Why Sarang Creates?
A personal story about rediscovering creativity after years in corporate life. From stationery nostalgia to sketching challenges, this post traces how it all started.
Sarang Chaudhar
10/14/20252 min read

I’ve always been a creative person.
I grew up watching my mom paint on quiet afternoons, the kind where light moves slowly across the floor. The smell of turpentine, brushes sitting in old mugs, that half-finished landscape she would never really finish. It all kind of stayed with me.
I started sketching early. Nothing serious — random things that caught my eye. Cartoon characters, trees, faces. I’d save up my pocket money just to buy a new watercolour set or a pack of pencils. That one time, I remember standing in a stationery shop, completely lost between two different shades of blue. It’s funny how seriously a 10-year-old can take a decision like that.
That same feeling returned recently when I was at a stationery store again. I wasn’t there for anything in particular, but something about those paint tubes and blank sketchbooks pulled me right back. Like a friend of mine once said, “It’s always been there — quietly beside you as you looked ahead at life.”

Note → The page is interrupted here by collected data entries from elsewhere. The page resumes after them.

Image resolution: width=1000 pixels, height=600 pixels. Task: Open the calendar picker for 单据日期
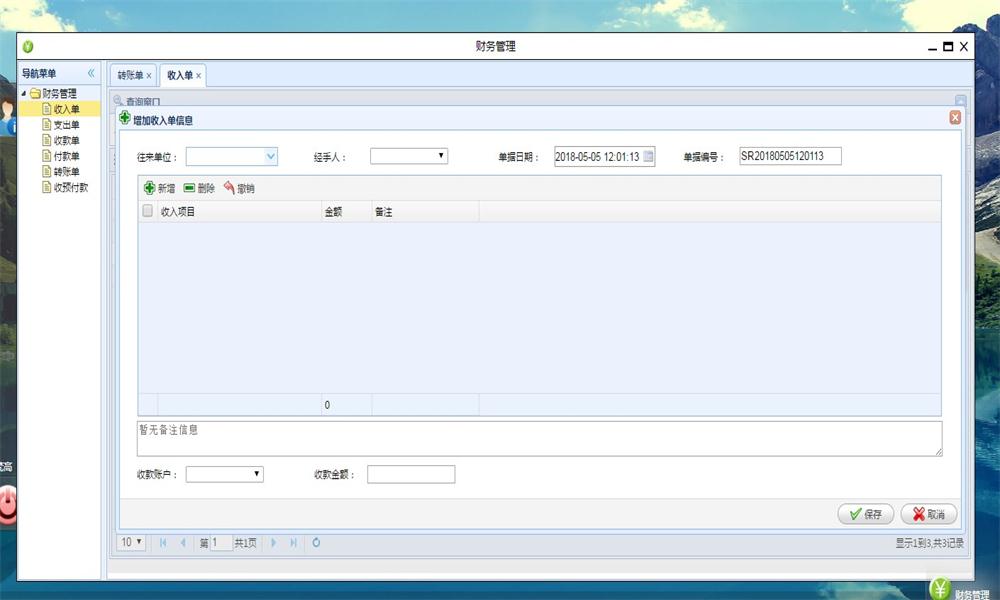(x=648, y=156)
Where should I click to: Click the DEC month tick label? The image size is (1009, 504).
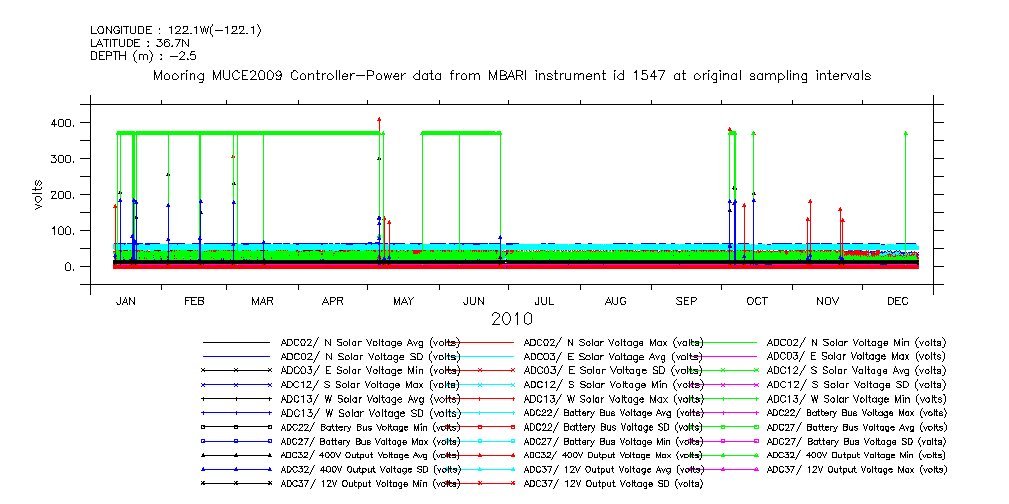tap(897, 300)
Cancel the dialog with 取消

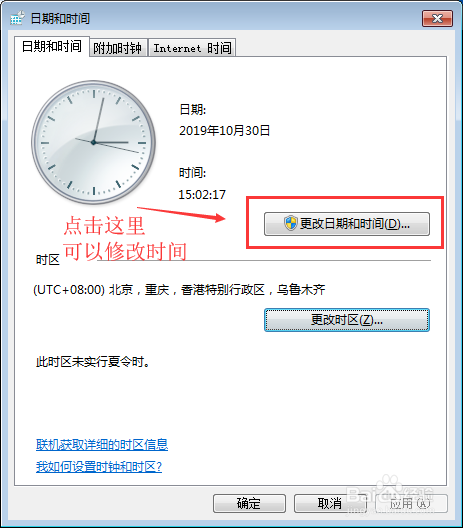point(330,503)
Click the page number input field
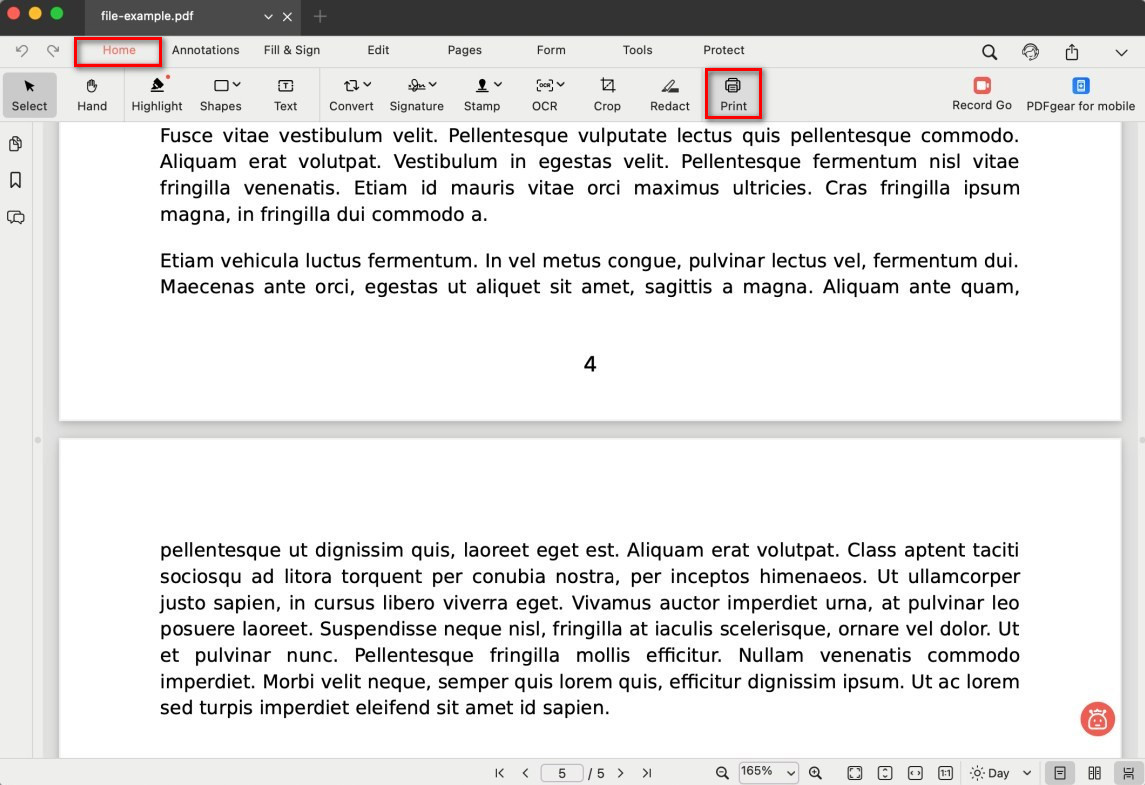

Then came the usual story. I did engineering like almost every kid in India. Got my MBA. Joined a corporate job. And slowly, drawing turned into something I used to do.
For a long time, that part of me just sat there collecting dust — the brushes dry, sketchbooks half-used.
But these past couple of years, something changed. Maybe it’s age, maybe it’s time, maybe it’s just wanting to feel that spark again.
I started doodling again. Sketching on weekends. Picking up half-finished things. It wasn’t perfect, but it felt real. And that was enough.
Exploring new art forms
Once I allowed myself to get back into it, things just unfolded naturally. I ended up taking a few workshops — clay pottery, lino printing, wood whittling. Things I’d never thought I’d try. Each one gave me something different: patience, rhythm, the satisfaction of shaping something with your hands.
And then came my first commissioned painting. I didn’t even plan it. Someone saw my work and asked if I could make something for them. I said yes before I had time to overthink it. That painting still feels like a quiet milestone — small, but huge.
Looking back, I realise I’ve always been that person who gets lost in making things. As a kid, I made origami caterpillars, cut erasers into stamps, tried every kind of craft that school supplies allowed.
Recently, I picked up that old habit of carving tiny designs into rubber again. Finished my first sketchbook in years. Set myself a one-month challenge to draw every day. Didn’t finish all thirty, but it didn’t matter. It was the most I’d drawn in years.
The pause before sharing
I’ve wanted to share this journey for a long time. But the perfectionist in me always interfered. That voice that says, “You’re not good enough yet.”
So I waited. And waited. And made more sketches that never left my desk.
In typical Sarang fashion, I kept procrastinating until the idea itself started to feel heavy.
But at some point, I decided it didn’t need to be perfect. I just needed to start.
This writing, sharing, making, this is me trying to hold myself accountable.